Dünya’ya uyum zor olacak
Gökmen Uzay Havacılık Eğitim Merkezi (GUHEM) Genel Müdürü Halit Mirahmetoğlu, Gezeravcı’nın uzayda yaşadıklarını ve Dünya’ya dönüşte karşılaşacağı zorlukları değerlendirdi. NASA’nın 50 yıldır uzayda insan vücudunu incelediğini söyledi. Astronotların sağlıklı kalması için gerekli önlemleri aldıklarını belirtti.

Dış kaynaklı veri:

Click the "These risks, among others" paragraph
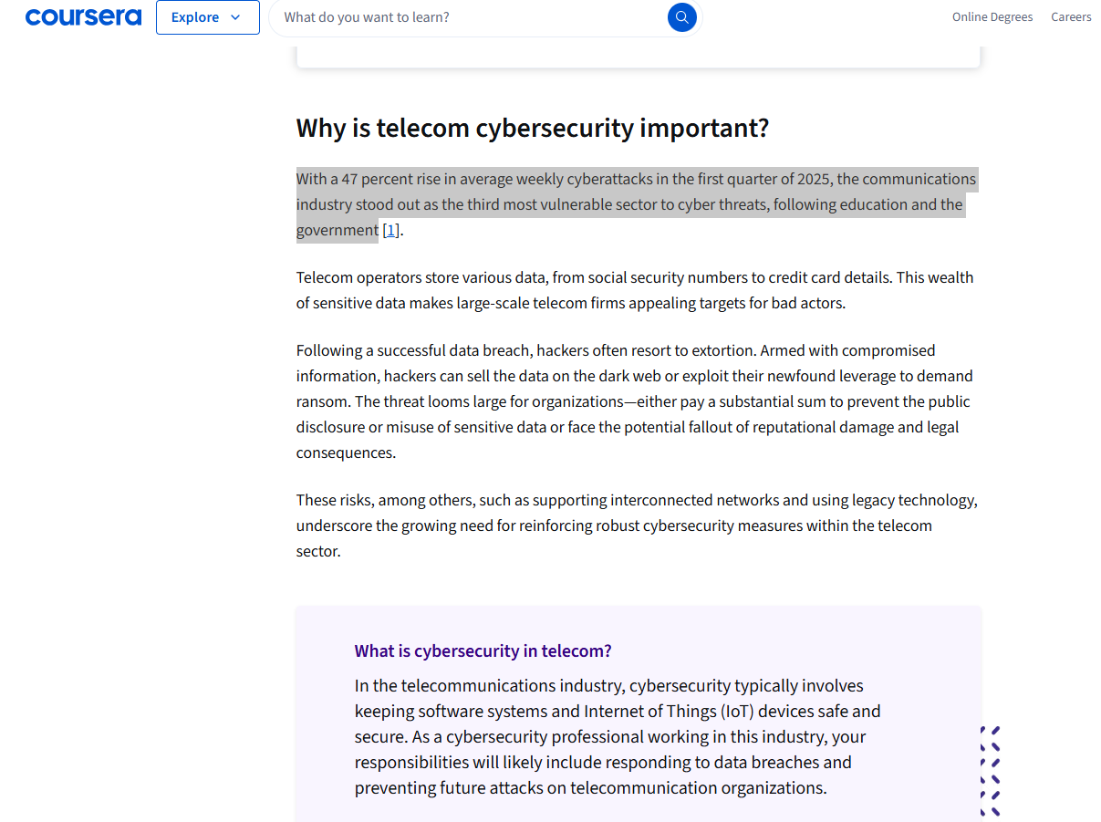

Mirahmetoğlu, uzaya çıkan kişilerin ilk günlerde rahatsızlık duyduklarını ifade etti. “Uzay Hareket Hastalığı diye bir sendrom var. Astronotların yüzde 70’i ilk 72 saatte baş ağrısı, denge kaybı, yorgunluk ve kusma yaşıyor. Mikro yer çekimi, kas kütlesinin iki haftada yüzde 20 azalmasına neden oluyor. Kafada fazla kan birikmesi, görme kaybına yol açıyor. Damar kalınlaşması, iltihaplanma gibi problemler de artıyor. Yer çekiminden uzaklaşınca omurilik aralıkları açılıyor. Astronotların boyları 5 santimetre uzuyor. Bu da bel ağrılarına sebep oluyor.” diye konuştu.
Mirahmetoğlu, uzay ortamının psikolojik hastalıklara da neden olabileceğini vurguladı. Astronotların psikolojik testlere tabi tutulduğunu söyledi. Uzay Hareket Hastalığı’nın ilk 72 saat sonra azaldığını ancak diğer etkilerin devam ettiğini kaydetti. “Süre uzadıkça kas ve kemik erimeleri, radyasyon maruziyeti gibi riskler artıyor. İnsan vücudu bulunduğu ortama uyum sağlamaya çalışıyor. Ama Dünya’nın yer çekimi, biyosferi ve bakterileri gibi pek çok şeye ihtiyacımız var.” dedi.